» **Task details**:
Using the listing below, retype exactly the lines starting at the one with "Click the clipboard" and ending at the one with "Focus the First", and include both.

» **Exercise materials**:
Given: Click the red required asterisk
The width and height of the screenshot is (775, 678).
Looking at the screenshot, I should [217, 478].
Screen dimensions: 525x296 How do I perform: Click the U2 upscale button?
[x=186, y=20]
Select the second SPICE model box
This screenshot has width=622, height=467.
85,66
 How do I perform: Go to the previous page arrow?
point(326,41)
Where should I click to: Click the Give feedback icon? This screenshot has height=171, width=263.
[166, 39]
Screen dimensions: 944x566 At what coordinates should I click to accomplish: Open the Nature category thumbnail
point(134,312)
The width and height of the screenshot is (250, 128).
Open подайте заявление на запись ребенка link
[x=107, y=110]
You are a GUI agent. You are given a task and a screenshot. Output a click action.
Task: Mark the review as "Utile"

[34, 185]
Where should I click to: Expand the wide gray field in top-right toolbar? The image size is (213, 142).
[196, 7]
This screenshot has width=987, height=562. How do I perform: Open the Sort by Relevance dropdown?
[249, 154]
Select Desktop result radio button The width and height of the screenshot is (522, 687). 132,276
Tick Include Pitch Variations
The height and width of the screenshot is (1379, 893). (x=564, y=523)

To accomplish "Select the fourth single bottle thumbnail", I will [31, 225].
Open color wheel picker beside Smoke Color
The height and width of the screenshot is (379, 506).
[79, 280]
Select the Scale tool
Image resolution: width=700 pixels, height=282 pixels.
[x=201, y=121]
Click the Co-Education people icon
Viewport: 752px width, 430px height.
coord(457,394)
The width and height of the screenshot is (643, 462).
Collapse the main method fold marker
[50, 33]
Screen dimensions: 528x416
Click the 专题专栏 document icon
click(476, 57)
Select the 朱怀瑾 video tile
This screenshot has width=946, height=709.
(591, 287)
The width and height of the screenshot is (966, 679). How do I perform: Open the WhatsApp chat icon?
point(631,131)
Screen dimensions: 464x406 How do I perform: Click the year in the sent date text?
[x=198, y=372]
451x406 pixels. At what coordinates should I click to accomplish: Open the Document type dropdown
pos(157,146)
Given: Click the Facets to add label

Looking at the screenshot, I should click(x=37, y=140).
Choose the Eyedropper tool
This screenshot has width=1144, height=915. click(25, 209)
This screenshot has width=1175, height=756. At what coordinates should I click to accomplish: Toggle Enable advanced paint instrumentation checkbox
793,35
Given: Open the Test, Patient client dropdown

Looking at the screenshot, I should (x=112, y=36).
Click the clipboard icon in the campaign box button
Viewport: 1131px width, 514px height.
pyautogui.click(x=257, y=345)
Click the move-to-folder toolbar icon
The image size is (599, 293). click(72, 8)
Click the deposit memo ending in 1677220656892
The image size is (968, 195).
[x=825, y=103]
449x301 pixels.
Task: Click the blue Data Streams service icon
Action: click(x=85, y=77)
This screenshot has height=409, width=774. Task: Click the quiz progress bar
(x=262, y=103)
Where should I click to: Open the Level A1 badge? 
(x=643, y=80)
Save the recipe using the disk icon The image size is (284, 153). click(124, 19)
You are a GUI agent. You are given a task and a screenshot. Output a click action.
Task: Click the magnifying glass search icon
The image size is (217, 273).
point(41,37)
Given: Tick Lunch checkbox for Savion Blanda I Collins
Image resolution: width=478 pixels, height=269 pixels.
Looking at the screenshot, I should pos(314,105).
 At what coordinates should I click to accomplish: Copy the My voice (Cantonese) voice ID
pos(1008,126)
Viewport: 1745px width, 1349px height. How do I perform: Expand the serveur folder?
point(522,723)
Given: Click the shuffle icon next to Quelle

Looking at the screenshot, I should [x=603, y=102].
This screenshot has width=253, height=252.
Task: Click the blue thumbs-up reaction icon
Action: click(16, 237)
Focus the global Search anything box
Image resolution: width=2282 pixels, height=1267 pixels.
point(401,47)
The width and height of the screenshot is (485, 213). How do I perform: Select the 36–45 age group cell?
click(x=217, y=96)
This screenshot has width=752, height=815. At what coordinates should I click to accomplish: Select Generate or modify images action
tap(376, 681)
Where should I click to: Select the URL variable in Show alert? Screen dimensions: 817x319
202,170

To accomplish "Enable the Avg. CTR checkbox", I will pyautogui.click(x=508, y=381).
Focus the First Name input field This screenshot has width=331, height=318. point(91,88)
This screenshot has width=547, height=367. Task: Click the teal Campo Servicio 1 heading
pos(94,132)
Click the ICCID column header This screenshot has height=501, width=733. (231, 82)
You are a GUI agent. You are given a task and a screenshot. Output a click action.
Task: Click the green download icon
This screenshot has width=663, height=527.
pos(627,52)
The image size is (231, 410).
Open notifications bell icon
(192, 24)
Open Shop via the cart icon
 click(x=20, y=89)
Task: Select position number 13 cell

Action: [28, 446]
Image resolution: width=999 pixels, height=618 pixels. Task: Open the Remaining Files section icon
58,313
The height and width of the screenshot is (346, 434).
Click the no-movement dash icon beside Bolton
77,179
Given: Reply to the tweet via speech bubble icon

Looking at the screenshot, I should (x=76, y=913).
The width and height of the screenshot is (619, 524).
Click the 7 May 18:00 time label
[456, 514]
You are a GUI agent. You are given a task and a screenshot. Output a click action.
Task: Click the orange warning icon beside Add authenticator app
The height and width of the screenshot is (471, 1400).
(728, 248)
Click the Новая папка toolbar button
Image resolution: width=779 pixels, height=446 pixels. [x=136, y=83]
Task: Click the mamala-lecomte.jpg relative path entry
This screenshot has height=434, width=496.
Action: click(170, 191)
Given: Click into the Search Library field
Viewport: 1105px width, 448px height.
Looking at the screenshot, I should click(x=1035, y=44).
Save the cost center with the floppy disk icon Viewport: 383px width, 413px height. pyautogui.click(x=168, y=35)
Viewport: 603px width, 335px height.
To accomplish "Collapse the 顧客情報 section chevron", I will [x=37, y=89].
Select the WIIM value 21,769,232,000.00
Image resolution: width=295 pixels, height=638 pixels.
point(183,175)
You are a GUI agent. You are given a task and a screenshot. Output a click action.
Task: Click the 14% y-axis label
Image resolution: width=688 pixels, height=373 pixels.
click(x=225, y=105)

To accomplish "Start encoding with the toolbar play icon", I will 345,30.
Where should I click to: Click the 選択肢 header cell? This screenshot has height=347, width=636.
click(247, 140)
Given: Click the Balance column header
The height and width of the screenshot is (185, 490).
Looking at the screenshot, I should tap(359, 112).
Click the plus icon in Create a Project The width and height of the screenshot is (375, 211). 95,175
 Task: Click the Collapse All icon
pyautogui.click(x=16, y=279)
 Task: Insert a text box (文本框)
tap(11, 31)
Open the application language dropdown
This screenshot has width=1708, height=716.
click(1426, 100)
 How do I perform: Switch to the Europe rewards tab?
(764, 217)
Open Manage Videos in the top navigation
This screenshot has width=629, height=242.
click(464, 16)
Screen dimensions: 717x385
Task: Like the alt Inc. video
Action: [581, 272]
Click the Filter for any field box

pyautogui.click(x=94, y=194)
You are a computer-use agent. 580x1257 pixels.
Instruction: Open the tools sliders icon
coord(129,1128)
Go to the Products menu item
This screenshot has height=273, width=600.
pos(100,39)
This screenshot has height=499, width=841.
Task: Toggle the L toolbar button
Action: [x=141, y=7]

» **Answer space**:
Click the clipboard icon in the campaign box button
Viewport: 1131px width, 514px height.
pyautogui.click(x=257, y=345)
Click the move-to-folder toolbar icon
The image size is (599, 293). click(72, 8)
Click the deposit memo ending in 1677220656892
The image size is (968, 195).
[x=825, y=103]
449x301 pixels.
Task: Click the blue Data Streams service icon
Action: click(x=85, y=77)
This screenshot has height=409, width=774. Task: Click the quiz progress bar
(x=262, y=103)
Where should I click to: Open the Level A1 badge? 
(x=643, y=80)
Save the recipe using the disk icon The image size is (284, 153). click(124, 19)
You are a GUI agent. You are given a task and a screenshot. Output a click action.
Task: Click the magnifying glass search icon
The image size is (217, 273).
point(41,37)
Given: Tick Lunch checkbox for Savion Blanda I Collins
Image resolution: width=478 pixels, height=269 pixels.
Looking at the screenshot, I should pos(314,105).
 At what coordinates should I click to accomplish: Copy the My voice (Cantonese) voice ID
pos(1008,126)
Viewport: 1745px width, 1349px height. How do I perform: Expand the serveur folder?
point(522,723)
Given: Click the shuffle icon next to Quelle

Looking at the screenshot, I should [x=603, y=102].
This screenshot has width=253, height=252.
Task: Click the blue thumbs-up reaction icon
Action: click(16, 237)
Focus the global Search anything box
Image resolution: width=2282 pixels, height=1267 pixels.
point(401,47)
The width and height of the screenshot is (485, 213). How do I perform: Select the 36–45 age group cell?
click(x=217, y=96)
This screenshot has width=752, height=815. At what coordinates should I click to accomplish: Select Generate or modify images action
tap(376, 681)
Where should I click to: Select the URL variable in Show alert? Screen dimensions: 817x319
202,170

To accomplish "Enable the Avg. CTR checkbox", I will pyautogui.click(x=508, y=381).
Focus the First Name input field This screenshot has width=331, height=318. point(91,88)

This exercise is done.